The beach is filled with all my friends. All dressed in white. A huge white billowing tent awaits us. Someone is giving a Dawn Party. A Welcome the New Day Party. Strawberries and white wine and chocolate-chip cookies. All my friends. All sitting on the sand. Arms around each other. Touching. Holding. … Sharing this moment. No one speaking.

Yes, all my friends are here. … All this beauty. Such narcotic beauty. (361).

Whenever I teach this passage, I’m reminded of the end of Longtime Companion when Campbell Scott and some of the other characters are walking on the beach and see a parade of men who have died as a result of the AIDS virus. Maybe because I don’t personally know anyone who’s HIV+ or who’s died of AIDS that I have this particular response. But in remembering my first introduction to Callen and the Flirtations I’m struck by how much beauty has been lost. Such narcotic beauty.

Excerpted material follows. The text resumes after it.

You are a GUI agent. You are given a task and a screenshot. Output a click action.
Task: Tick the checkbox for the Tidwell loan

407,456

One of the songs that the Flirtations sang on one of the cds that I heard that night was a cover of Fred Small’s “Everything Possible.” As they begin the song, Callen briefly talks about how much he wishes someone has sang these words to him when he was a child (since Youtube doesn’t have a clip of the Flirts, I’ll just post the lyrics):

We have cleared off the table, the leftovers saved,
Washed the dishes and put them away
I have told you a story and tucked you in tight
At the end of your knockabout day
As the moon sets its sails to carry you to sleep
Over the midnight sea
I will sing you a song no one sang to me
May it keep you good company.

You can be anybody you want to be,
You can love whomever you will
You can travel any country where your heart leads
And know I will love you still
You can live by yourself, you can gather friends around,
You can choose one special one
And the only measure of your words and your deeds
Will be the love you leave behind when you’re done.

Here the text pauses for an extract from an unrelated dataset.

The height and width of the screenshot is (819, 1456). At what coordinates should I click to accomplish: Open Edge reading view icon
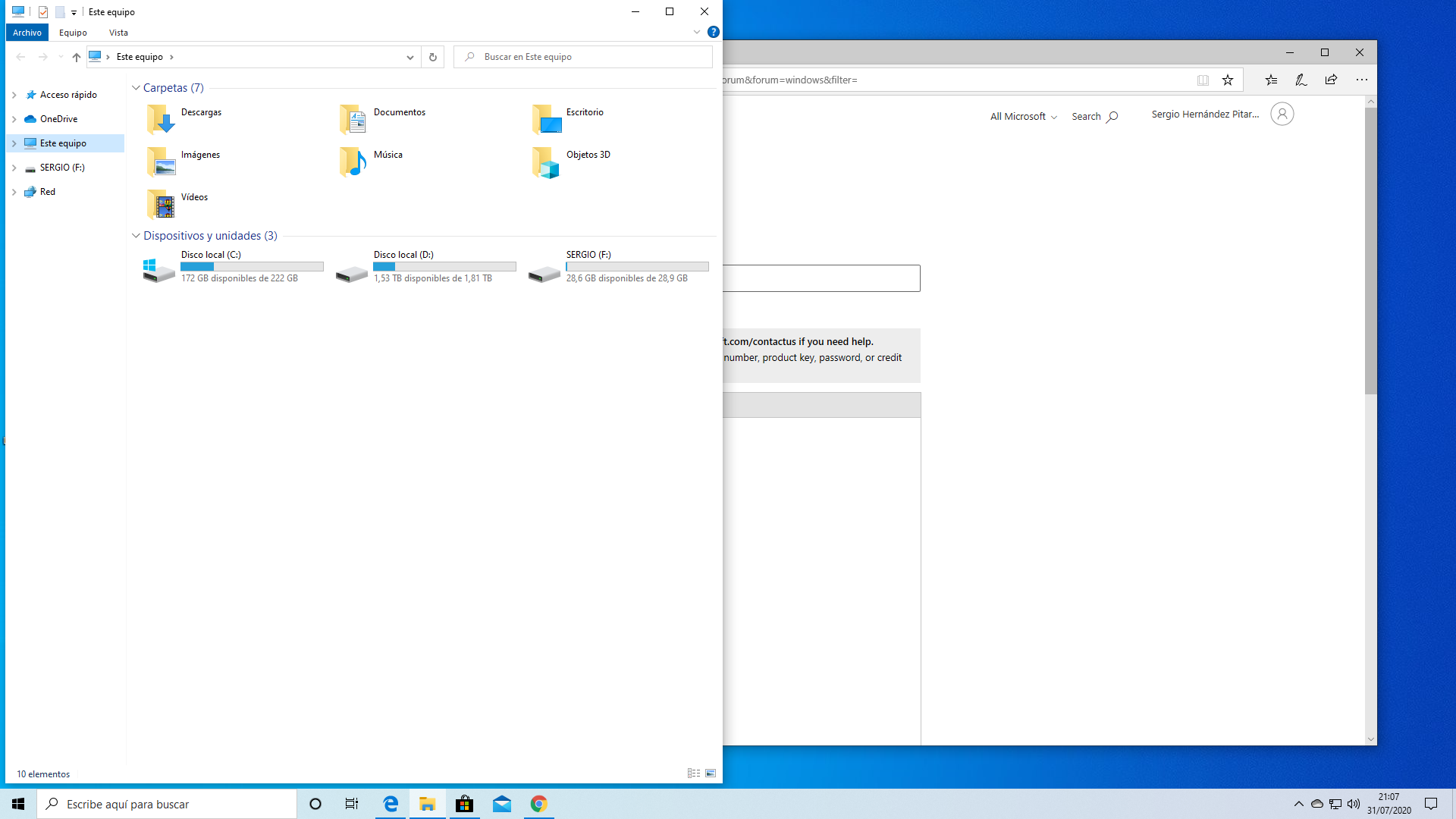(1203, 80)
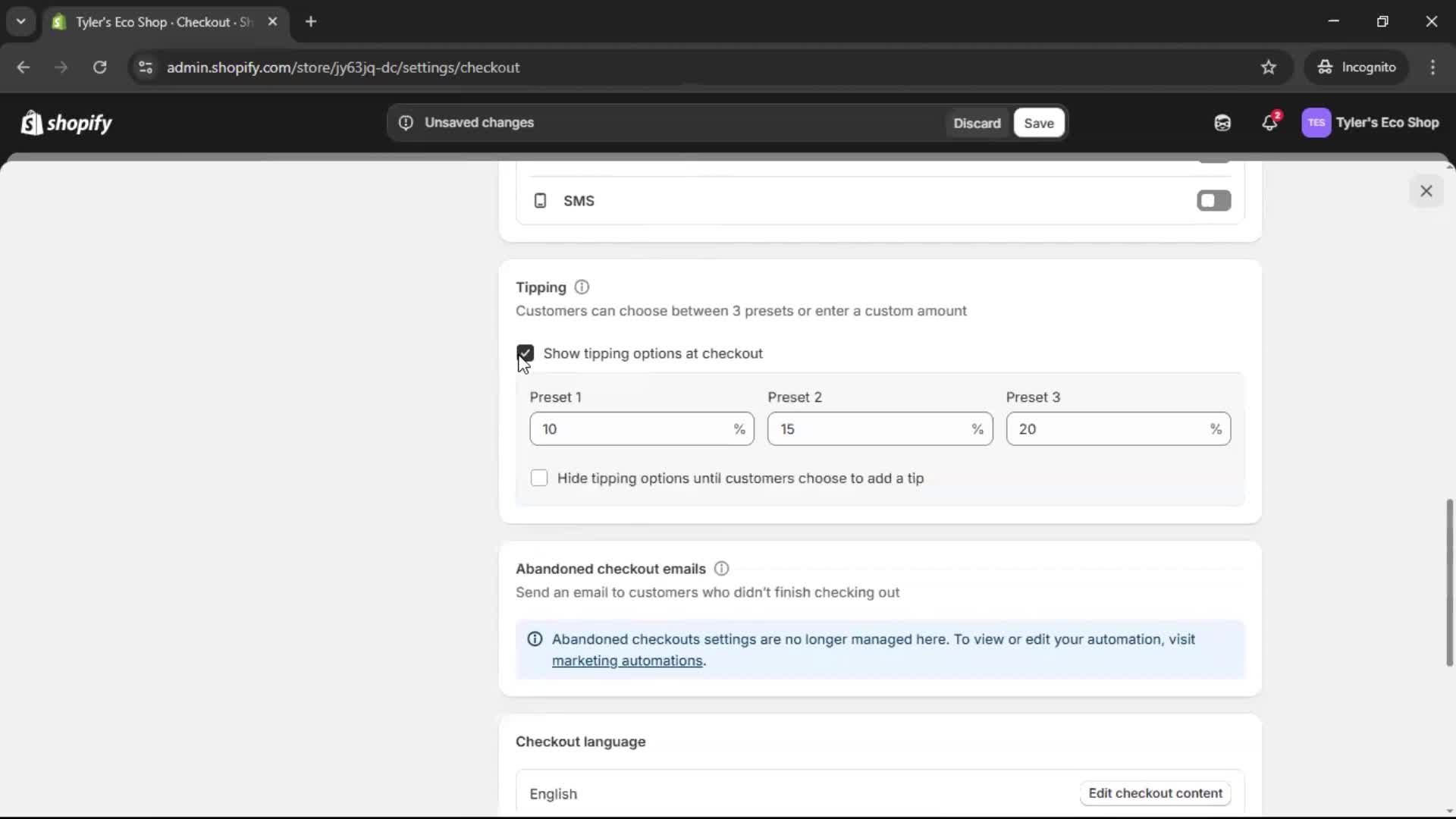This screenshot has width=1456, height=819.
Task: Open the Chrome three-dot menu
Action: [x=1433, y=67]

There are girls who grow up strong and bold
There are boys quiet and kind
Some race on ahead, some follow behind
Some go in their own way and time
Some women love women, some men love men
Some raise children, some never do
You can dream all the day never reaching the end
Of everything possible for you.

Don’t be rattled by names, by taunts, by games
But seek out spirits true
If you give your friends the best part of yourself
They will give the same back to you.


This song is really cheesy, I’ll admit, but it also encapsulates a hope and optimism that I found so touching that night. It is a song that I wish my parents had been able to sing to me as a child — I wish they had shared its message. Perhaps that night meant so much to me because, for the first time, someone did express those sentiments to me. I saw for the first time that I could be a gay academic with a life, a love, and a career. That I could dream all the day never reading the end of everything possible for me.

That night was a little bit like the last scene of Before Sunset, in the sense of being a conversation about music and history while also being very romantic.

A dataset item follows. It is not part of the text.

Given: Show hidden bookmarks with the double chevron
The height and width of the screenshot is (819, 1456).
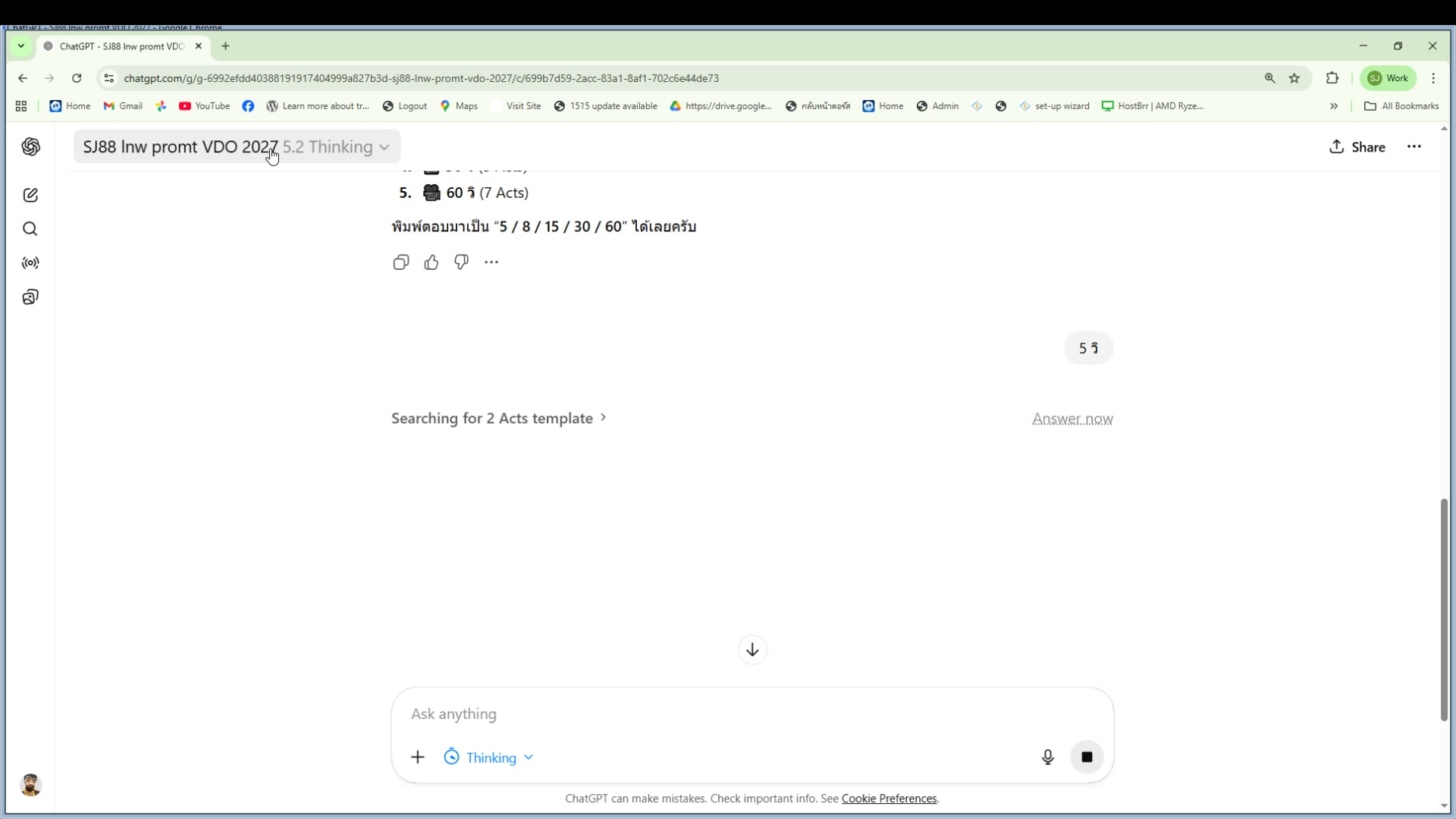Looking at the screenshot, I should tap(1334, 106).
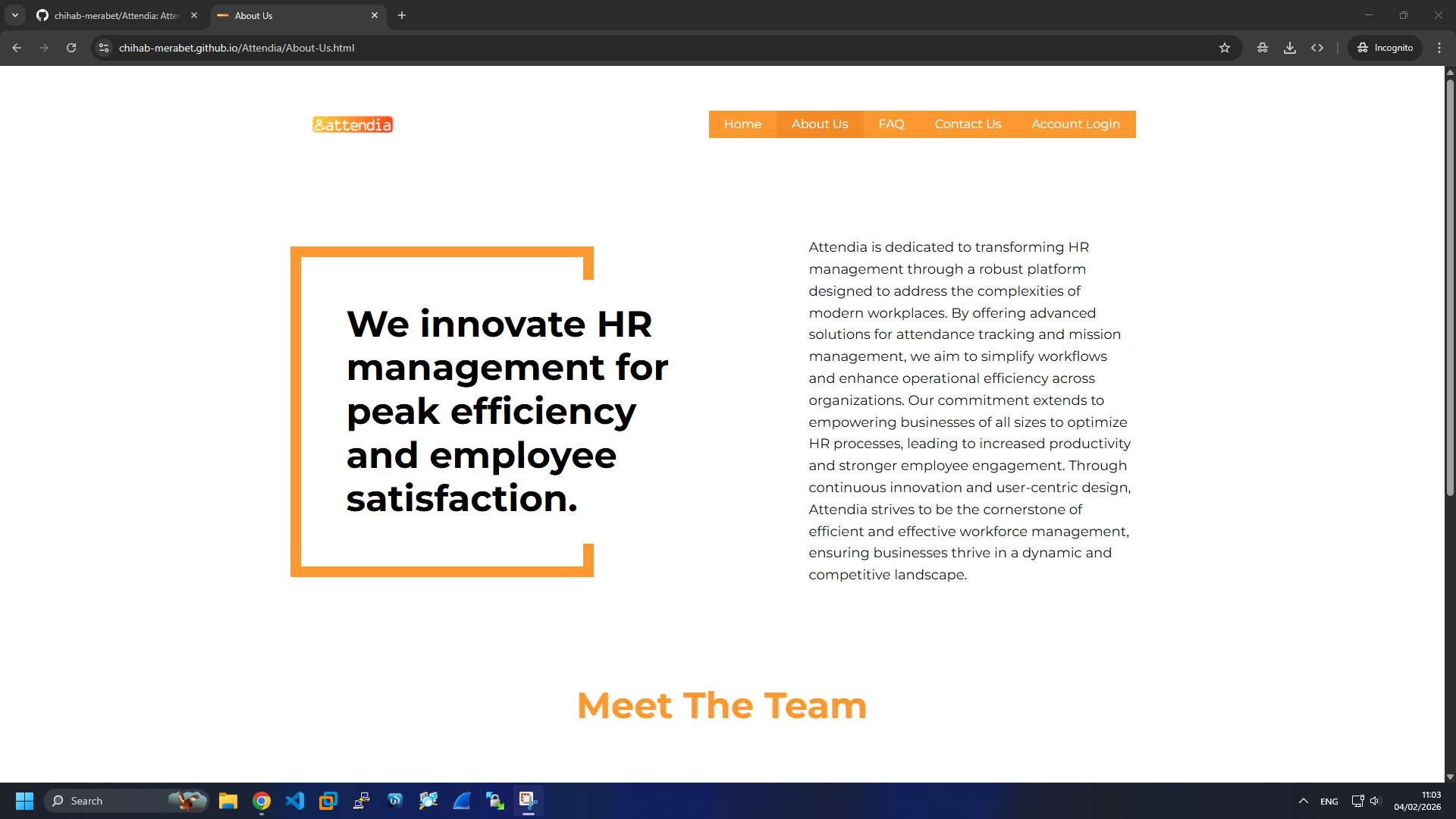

I woke up the next day singing my favorite Judy Garland song (yes, scoff if you will, but I did have a favorite Judy Garland song). Here’s one last Youtube clip, the song set to scenes from Bad Girls — it’s the only one I could find of it.

Although the relationship that developed from that April 15 didn’t remain romantic, it has been one of the most important relationships in my life. I didn’t find my life partner that night, but I did find a treasured soul mate who will, I hope, always be one of my most cherished friends.  Cheers to 13 years of queer brotherhood!